If the soil pH is too high, iron may be present in the soil but your rosemary won't be able to use it. Check the soil pH with a test kit or pH probe. If your soil pH is 7.0 or higher it is too alkaline, and you might need to adjust the soil pH.

Other imbalances that can cause trouble with the uptake of iron include too much copper, phosphorous, zinc, calcium or manganese. Too little potassium in the plant and too little iron in the soil will also turn leaves yellow. Repot container plants to resolve such problems and follow soil-test recommendations when fertilizing in-ground plants.


Root Rot and Water Problems

Root rot is a common reason for a yellowing rosemary plant. If your plant has this condition, you'll see stunted yellow leaves as well as overall stunted growth. Rosemary prefers dry, well-draining soil, and too much water can trigger root rot.

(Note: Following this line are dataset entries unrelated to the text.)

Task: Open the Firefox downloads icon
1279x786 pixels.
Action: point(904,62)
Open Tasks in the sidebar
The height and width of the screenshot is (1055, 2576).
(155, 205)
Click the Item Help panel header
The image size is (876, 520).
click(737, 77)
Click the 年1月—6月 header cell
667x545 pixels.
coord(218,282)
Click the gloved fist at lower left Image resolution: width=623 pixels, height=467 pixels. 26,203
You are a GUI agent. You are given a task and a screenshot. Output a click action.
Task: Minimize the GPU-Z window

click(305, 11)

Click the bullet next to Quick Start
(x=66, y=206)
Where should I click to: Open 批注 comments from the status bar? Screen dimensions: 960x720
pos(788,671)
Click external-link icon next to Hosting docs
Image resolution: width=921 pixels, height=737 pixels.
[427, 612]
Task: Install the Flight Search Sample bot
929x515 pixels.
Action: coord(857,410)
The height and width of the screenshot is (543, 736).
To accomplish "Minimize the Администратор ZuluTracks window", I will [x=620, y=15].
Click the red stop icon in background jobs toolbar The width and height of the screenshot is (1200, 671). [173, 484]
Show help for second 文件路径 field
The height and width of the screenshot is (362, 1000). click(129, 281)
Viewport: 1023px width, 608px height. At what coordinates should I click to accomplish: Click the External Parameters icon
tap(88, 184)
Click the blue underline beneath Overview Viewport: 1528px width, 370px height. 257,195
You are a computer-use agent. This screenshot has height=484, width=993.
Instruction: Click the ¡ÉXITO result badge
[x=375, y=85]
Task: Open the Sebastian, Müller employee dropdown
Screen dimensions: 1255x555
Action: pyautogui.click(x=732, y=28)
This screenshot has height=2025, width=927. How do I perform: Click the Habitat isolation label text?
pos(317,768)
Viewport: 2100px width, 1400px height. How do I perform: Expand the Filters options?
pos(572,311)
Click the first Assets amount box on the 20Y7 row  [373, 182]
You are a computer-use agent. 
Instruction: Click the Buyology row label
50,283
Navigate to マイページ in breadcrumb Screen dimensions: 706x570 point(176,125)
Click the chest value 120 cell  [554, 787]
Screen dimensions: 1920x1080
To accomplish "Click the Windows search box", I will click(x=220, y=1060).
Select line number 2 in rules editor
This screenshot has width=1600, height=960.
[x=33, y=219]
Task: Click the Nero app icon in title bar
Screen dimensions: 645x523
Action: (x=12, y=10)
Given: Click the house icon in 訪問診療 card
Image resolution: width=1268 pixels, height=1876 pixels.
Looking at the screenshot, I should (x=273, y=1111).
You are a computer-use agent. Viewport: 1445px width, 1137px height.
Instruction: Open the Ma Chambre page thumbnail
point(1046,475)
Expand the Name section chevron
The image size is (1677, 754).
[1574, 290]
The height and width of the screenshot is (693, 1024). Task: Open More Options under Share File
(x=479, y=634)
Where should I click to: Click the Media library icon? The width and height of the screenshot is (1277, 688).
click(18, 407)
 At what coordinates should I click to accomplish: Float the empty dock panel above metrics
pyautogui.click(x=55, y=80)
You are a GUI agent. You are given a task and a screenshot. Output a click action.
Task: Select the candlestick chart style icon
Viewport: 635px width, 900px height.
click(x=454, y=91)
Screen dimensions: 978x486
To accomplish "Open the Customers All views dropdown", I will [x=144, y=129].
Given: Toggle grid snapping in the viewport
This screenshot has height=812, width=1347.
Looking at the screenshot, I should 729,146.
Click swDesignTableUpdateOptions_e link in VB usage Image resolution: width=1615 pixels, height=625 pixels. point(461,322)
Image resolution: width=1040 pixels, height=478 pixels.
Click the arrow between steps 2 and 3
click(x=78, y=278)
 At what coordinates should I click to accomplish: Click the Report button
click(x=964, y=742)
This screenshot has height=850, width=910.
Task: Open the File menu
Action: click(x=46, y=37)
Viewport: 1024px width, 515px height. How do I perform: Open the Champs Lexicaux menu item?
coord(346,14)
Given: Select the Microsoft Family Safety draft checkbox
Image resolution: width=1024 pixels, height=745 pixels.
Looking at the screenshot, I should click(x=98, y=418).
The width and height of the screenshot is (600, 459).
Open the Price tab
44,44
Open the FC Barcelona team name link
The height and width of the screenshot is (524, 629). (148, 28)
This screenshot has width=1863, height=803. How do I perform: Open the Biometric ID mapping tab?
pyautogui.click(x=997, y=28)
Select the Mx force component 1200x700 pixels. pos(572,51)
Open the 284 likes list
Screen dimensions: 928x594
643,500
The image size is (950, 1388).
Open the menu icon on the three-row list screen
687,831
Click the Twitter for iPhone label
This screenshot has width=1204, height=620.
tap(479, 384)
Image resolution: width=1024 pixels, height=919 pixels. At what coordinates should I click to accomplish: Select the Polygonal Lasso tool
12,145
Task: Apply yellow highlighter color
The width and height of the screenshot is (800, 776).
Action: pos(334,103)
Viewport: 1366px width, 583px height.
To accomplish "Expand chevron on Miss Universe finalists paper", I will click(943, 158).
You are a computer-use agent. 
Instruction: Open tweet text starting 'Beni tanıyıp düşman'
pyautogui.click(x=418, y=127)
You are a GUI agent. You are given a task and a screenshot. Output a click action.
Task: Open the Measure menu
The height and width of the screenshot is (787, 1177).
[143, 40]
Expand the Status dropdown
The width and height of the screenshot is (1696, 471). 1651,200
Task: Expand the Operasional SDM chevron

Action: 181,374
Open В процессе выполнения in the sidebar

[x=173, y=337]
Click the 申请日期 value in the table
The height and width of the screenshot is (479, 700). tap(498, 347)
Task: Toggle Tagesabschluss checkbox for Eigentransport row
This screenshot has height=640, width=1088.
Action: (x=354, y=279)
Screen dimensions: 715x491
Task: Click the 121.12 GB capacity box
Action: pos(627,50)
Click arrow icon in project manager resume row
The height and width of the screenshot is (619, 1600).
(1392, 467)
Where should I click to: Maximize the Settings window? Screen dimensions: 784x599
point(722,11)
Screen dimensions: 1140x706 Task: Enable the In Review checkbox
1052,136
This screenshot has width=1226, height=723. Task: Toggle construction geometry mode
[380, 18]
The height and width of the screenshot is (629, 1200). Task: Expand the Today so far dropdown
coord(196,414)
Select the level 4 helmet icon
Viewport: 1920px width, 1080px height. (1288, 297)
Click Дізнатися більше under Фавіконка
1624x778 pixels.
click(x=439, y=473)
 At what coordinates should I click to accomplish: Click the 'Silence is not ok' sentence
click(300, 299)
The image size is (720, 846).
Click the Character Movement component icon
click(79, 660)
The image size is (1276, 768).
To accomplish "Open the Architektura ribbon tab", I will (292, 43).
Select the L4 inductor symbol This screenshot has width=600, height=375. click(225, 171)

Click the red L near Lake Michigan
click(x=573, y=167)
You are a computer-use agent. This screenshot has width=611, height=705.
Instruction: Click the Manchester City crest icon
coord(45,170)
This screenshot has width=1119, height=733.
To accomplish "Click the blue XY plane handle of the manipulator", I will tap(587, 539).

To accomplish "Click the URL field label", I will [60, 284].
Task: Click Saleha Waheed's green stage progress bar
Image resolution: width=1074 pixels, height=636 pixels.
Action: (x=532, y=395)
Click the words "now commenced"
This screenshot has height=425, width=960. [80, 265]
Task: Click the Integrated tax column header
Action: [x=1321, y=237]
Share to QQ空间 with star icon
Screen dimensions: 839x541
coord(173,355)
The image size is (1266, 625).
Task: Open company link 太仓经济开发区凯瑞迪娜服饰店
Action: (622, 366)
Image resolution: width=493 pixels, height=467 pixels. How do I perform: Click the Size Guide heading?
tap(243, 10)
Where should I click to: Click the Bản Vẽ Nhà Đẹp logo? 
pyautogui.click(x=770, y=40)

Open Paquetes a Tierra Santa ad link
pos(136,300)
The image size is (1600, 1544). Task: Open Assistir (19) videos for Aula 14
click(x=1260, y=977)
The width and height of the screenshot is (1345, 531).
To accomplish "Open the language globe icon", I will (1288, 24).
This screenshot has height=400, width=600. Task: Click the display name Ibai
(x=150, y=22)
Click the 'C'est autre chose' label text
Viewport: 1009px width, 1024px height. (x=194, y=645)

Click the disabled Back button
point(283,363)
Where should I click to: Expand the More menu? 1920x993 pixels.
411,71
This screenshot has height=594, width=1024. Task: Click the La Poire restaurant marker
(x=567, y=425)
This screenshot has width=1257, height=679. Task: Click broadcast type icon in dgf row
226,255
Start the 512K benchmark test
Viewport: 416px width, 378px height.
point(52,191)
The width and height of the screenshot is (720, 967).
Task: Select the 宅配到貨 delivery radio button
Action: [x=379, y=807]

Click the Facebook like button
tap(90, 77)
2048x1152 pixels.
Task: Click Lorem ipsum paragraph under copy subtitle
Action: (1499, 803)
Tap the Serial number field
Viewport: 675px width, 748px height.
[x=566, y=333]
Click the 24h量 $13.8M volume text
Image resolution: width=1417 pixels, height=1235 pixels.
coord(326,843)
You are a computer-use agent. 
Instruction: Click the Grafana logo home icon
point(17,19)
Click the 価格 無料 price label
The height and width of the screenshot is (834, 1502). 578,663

Take a look at the roots by digging it if planted in the ground (or removing the plant from its pot) to expose the roots. Plants with root rot will have at least some black roots, and the roots will look slimy. Healthy roots are white and firm. If only a few roots have rot, you may be able to save the plant by removing all infected roots, increasing drainage, and cutting back on watering. Allow the soil to dry between watering, and don't let potted plants sit in a tray of water at any time.



Spider Mite Infestation

If spider mites are feeding on your rosemary, the leaves may be spotted with yellow. If you look closely, you may also see webs where the leaves join the stems. Left untreated, these pests can kill your plant.

A forceful spray of water will remove spider mites. Repeat this each week until the problem is gone. Make sure your rosemary isn't getting too dry between watering, which can increase the chances of spider mite problems.


Improper Light Amounts

Rosemary plants need full sun, about six to eight hours a day, and indoor plants require plenty of supplemental light. If your plant gets inadequate light, it may struggle to survive. The lower leaves on the plant will turn yellow and drop off.

To prevent yellowing foliage and other light-related problems, be sure to plant your rosemary in a sunny spot. If it's currently in a shady location, it's best to dig and transplant it to a sunnier site. If you're growing rosemary indoors, it's challenging to provide enough light simply by placing it in front of a sunny window unless you have a sunroom that receives lots of sunlight during the day. Supplement light as needed with a grow light or standard fluorescent lighting. Place the fluorescent lights about 6 inches above the rosemary, and leave them on about 14 hours a day. Use a timer to automate the light turning on and off.